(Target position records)
-- -- --

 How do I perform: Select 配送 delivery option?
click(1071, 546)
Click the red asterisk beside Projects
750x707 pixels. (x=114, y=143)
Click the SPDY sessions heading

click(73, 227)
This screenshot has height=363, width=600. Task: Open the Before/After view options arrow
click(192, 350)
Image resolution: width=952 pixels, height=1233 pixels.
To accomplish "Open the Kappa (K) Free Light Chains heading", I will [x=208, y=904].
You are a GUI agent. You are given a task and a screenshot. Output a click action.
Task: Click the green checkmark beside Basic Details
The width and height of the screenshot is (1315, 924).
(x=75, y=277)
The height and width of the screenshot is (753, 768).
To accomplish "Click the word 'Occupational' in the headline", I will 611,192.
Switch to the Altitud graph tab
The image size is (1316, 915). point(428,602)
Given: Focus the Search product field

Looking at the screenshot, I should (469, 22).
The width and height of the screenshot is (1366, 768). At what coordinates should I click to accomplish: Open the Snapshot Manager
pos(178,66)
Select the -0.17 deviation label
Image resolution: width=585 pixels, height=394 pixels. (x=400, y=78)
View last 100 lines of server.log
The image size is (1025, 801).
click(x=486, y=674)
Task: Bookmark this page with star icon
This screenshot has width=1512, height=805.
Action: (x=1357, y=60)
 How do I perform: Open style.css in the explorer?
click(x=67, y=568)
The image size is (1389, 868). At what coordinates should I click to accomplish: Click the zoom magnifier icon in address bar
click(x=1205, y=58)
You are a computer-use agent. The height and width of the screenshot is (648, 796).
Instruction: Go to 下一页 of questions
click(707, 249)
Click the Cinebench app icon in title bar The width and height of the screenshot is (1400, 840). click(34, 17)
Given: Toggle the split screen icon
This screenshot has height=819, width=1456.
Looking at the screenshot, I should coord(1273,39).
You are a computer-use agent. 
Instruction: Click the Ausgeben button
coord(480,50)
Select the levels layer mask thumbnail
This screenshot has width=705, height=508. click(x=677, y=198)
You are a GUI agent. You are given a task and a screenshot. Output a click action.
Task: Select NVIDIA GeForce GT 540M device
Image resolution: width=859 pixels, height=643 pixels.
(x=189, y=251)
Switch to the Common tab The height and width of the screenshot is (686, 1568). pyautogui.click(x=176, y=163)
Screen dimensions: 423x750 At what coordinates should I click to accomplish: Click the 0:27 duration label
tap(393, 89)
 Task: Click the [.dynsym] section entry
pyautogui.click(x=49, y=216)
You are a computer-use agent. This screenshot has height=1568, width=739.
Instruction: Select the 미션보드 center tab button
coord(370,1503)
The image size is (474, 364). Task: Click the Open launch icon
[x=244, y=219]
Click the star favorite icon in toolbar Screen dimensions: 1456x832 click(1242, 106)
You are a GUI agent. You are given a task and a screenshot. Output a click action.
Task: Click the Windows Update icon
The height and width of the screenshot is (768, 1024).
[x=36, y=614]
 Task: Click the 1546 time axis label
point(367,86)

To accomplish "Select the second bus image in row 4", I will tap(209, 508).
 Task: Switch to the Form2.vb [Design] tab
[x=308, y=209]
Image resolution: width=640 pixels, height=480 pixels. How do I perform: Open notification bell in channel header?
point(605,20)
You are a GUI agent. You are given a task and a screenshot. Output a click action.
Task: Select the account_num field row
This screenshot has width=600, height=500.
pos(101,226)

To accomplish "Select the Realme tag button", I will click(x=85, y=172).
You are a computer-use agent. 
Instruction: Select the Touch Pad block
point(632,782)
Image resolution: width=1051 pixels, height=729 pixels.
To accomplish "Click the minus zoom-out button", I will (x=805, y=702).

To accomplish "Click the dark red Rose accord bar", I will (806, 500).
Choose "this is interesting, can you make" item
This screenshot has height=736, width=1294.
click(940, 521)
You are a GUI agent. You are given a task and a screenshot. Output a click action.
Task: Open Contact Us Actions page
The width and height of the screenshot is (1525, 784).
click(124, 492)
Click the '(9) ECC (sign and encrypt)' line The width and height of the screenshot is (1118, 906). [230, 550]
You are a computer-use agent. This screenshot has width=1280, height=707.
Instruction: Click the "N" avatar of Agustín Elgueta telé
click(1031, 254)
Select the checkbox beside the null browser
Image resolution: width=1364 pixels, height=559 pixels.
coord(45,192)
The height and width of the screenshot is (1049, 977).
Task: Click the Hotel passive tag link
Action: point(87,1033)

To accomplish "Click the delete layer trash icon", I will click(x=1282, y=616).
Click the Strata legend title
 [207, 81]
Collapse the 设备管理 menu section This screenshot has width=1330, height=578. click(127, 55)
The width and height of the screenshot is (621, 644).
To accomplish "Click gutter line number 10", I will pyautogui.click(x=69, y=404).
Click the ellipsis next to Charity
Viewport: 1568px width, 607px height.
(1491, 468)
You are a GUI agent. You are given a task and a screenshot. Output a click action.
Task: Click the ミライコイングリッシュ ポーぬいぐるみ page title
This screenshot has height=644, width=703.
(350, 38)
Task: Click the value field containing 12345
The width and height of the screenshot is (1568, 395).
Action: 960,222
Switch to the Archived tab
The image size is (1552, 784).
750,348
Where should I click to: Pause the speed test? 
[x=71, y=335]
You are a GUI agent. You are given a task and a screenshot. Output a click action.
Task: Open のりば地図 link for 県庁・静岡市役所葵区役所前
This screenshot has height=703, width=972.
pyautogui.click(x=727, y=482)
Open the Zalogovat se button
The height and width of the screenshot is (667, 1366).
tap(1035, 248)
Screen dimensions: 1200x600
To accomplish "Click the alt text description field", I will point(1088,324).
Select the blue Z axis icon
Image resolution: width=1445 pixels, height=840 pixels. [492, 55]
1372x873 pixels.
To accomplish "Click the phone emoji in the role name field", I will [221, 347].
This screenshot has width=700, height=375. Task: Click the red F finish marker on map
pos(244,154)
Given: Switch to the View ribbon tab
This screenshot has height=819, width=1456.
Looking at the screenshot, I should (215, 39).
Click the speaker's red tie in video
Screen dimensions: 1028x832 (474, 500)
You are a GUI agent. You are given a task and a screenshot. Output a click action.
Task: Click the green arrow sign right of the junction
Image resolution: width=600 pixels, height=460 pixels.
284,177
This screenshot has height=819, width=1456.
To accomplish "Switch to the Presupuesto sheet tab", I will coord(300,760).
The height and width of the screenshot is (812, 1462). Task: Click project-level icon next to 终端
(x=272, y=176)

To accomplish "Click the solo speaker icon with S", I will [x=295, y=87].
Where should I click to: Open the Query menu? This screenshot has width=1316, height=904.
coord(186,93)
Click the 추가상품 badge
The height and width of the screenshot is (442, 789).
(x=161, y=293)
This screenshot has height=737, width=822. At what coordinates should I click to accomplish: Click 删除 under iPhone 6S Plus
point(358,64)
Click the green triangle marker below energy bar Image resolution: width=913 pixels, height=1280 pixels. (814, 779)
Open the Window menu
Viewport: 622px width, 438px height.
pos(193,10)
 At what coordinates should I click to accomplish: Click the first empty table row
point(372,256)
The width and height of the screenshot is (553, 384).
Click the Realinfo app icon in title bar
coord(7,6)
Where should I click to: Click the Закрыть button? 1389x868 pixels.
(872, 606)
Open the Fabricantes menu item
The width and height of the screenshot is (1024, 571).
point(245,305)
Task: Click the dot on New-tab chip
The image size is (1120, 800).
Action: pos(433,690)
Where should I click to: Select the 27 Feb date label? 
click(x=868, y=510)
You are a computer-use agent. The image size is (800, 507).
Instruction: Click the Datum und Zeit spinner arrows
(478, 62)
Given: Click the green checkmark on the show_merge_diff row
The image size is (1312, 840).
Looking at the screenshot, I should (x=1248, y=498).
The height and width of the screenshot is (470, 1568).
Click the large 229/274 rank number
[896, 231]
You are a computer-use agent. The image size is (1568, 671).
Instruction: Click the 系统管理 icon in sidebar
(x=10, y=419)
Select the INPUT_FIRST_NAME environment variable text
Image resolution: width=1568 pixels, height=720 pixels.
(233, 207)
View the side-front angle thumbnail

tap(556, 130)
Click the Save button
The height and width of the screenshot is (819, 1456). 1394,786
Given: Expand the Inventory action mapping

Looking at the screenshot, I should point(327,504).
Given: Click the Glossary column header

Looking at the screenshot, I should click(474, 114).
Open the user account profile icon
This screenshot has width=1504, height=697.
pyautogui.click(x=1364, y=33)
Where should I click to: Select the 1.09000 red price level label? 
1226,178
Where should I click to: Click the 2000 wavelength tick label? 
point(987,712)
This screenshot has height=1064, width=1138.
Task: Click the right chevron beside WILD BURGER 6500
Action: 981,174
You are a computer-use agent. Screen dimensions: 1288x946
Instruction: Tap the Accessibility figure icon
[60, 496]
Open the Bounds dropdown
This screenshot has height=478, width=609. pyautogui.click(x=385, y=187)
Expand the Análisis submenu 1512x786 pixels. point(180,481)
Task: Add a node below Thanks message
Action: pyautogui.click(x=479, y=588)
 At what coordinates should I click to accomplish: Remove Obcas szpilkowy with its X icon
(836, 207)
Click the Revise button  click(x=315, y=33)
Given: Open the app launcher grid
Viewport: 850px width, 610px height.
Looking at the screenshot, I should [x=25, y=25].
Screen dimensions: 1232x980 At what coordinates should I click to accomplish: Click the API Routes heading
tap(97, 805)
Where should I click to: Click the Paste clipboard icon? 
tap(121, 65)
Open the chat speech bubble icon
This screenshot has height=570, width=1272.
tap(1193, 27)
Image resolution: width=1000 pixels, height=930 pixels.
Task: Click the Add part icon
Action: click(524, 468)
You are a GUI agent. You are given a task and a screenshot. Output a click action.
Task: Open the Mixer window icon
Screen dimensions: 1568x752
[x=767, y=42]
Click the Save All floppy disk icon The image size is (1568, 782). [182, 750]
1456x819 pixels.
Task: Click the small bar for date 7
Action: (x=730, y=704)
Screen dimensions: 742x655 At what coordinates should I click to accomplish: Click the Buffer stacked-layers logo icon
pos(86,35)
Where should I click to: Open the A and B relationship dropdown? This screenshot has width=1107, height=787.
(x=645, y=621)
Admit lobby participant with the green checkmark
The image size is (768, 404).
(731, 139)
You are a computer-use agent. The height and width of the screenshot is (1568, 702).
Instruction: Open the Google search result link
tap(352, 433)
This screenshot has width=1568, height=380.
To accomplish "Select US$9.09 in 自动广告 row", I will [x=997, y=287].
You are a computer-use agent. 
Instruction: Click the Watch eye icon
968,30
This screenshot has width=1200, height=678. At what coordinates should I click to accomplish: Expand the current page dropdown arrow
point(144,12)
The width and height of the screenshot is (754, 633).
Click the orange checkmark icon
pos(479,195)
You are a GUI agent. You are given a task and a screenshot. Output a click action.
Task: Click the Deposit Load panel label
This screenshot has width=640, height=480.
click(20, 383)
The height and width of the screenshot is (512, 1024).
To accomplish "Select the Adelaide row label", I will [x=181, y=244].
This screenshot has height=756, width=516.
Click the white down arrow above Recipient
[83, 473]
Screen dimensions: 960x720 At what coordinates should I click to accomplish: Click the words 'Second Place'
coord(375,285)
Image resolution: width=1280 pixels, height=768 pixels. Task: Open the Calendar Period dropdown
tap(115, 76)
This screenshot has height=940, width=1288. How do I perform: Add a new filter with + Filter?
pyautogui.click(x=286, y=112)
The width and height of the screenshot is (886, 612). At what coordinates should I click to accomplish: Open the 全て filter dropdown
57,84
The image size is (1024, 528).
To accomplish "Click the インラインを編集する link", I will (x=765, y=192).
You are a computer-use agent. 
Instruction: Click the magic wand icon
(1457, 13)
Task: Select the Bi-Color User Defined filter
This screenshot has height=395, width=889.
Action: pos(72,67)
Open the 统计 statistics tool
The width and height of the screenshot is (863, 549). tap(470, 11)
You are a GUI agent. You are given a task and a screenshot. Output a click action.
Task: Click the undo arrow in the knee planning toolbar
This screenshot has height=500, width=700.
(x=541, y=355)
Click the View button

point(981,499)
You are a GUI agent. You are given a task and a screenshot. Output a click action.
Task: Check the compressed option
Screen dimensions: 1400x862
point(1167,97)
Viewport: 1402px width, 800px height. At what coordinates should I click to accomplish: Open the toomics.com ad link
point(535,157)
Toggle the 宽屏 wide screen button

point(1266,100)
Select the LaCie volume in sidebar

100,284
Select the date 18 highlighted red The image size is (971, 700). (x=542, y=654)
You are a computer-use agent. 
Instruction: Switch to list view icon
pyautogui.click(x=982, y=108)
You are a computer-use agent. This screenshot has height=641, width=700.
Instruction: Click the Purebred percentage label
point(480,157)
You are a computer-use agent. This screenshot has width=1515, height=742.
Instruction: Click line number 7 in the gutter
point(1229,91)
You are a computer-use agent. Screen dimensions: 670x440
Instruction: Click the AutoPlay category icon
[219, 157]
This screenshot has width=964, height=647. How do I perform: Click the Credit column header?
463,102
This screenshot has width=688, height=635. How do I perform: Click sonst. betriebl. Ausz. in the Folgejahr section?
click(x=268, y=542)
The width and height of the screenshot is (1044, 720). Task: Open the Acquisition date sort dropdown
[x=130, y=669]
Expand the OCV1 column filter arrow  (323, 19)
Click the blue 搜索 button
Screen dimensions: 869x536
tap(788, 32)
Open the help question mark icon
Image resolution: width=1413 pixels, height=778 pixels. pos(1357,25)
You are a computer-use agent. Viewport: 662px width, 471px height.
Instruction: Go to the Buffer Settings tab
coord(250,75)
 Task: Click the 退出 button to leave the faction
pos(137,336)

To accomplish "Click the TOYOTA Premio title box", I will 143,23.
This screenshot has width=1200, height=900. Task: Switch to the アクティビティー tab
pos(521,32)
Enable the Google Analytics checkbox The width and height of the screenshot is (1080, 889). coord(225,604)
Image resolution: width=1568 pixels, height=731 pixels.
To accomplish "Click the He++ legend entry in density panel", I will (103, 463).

-- -- --

> [EXERCISE AIM]:
Return the stretch of the records from the line containing "Select the blue Z axis icon" through the line containing "Screen dimensions: 1028x832 (474, 500)", copied character for character.

> [REPLY TO THE EXERCISE]:
Select the blue Z axis icon
Image resolution: width=1445 pixels, height=840 pixels. [492, 55]
1372x873 pixels.
To accomplish "Click the phone emoji in the role name field", I will [221, 347].
This screenshot has width=700, height=375. Task: Click the red F finish marker on map
pos(244,154)
Given: Switch to the View ribbon tab
This screenshot has height=819, width=1456.
Looking at the screenshot, I should (215, 39).
Click the speaker's red tie in video
Screen dimensions: 1028x832 (474, 500)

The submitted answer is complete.